Recently, while delving into the literature, I encountered two puzzling questions regarding complex manifolds.
part 1:
In defining the topological characteristics of a complex manifold of complex dimension (n) in terms of the cohomology group, which of the following is the correct formula? Is it $X(M)=\sum_{i = 0}^n (-1)^i \dim H^i(M,\mathbb{C})$ or $(X(M)=\sum_{i = 0}^{2n} (-1)^i \dim H^i(M,\mathbb{C})?$
Concerning the Grothendieck vanishing theorem, it states that $H^i(\mathbb{CP}^n,\mathbb{C}) = 0 \quad for \quad i > n$. However, we also know that $H^{2n}(\mathbb{CP}^n,\mathbb{C})\neq 0$. What seems to be the discrepancy here? Could it be related to the Zariski topology?

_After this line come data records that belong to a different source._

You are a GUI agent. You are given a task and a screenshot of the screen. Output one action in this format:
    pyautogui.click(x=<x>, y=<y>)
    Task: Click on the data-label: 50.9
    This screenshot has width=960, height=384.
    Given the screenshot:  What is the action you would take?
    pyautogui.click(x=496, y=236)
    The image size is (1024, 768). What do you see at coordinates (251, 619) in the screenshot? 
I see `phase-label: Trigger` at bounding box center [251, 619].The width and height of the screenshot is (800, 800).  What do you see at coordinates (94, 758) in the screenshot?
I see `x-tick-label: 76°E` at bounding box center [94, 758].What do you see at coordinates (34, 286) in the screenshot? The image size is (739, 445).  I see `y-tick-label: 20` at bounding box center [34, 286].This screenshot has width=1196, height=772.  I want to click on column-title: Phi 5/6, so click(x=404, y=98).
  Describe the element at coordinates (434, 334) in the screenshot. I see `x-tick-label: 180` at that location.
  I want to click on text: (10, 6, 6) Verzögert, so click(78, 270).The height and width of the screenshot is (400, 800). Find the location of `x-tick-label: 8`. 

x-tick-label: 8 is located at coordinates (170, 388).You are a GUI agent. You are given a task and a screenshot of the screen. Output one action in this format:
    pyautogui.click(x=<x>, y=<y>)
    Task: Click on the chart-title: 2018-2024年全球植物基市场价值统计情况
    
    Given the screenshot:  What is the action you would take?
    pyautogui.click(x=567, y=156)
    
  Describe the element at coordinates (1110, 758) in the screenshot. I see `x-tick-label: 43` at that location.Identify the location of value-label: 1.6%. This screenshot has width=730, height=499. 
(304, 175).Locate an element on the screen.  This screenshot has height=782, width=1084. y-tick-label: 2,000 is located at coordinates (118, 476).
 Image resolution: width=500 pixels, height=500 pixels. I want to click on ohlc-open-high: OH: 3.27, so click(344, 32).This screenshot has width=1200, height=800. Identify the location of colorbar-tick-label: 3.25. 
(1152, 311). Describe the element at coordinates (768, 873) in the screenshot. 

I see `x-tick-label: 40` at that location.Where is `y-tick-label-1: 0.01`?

Moreover, are these two cohomologies (the one in the vanishing theorem context and the one with the non-zero $H^{2n} $ isomorphic in some sense?
I would greatly appreciate any insights or clarifications on these points.
Part 2:
"We often encounter the definition of the étale Euler characteristic as a sum involving étale cohomology groups:
$$\chi_{\text{ét}}(X) = \sum_{i=0}^{\infty} (-1)^i \text{dim}_{\mathbb{Q}_\ell} H^i_{\text{ét}}(X, \mathcal{F})$$
where $H^i_{\text{ét}}(X, \mathcal{F})$ represents the i-th étale cohomology group of a scheme X with coefficients in a suitable sheaf $\mathcal{F}$.
However, I'm struggling to fully grasp the concept of étale cohomology, particularly when the coefficients are in a constant sheaf. What exactly does it mean to have a constant sheaf in the context of étale cohomology, and how does it relate to this definition of the Euler characteristic?"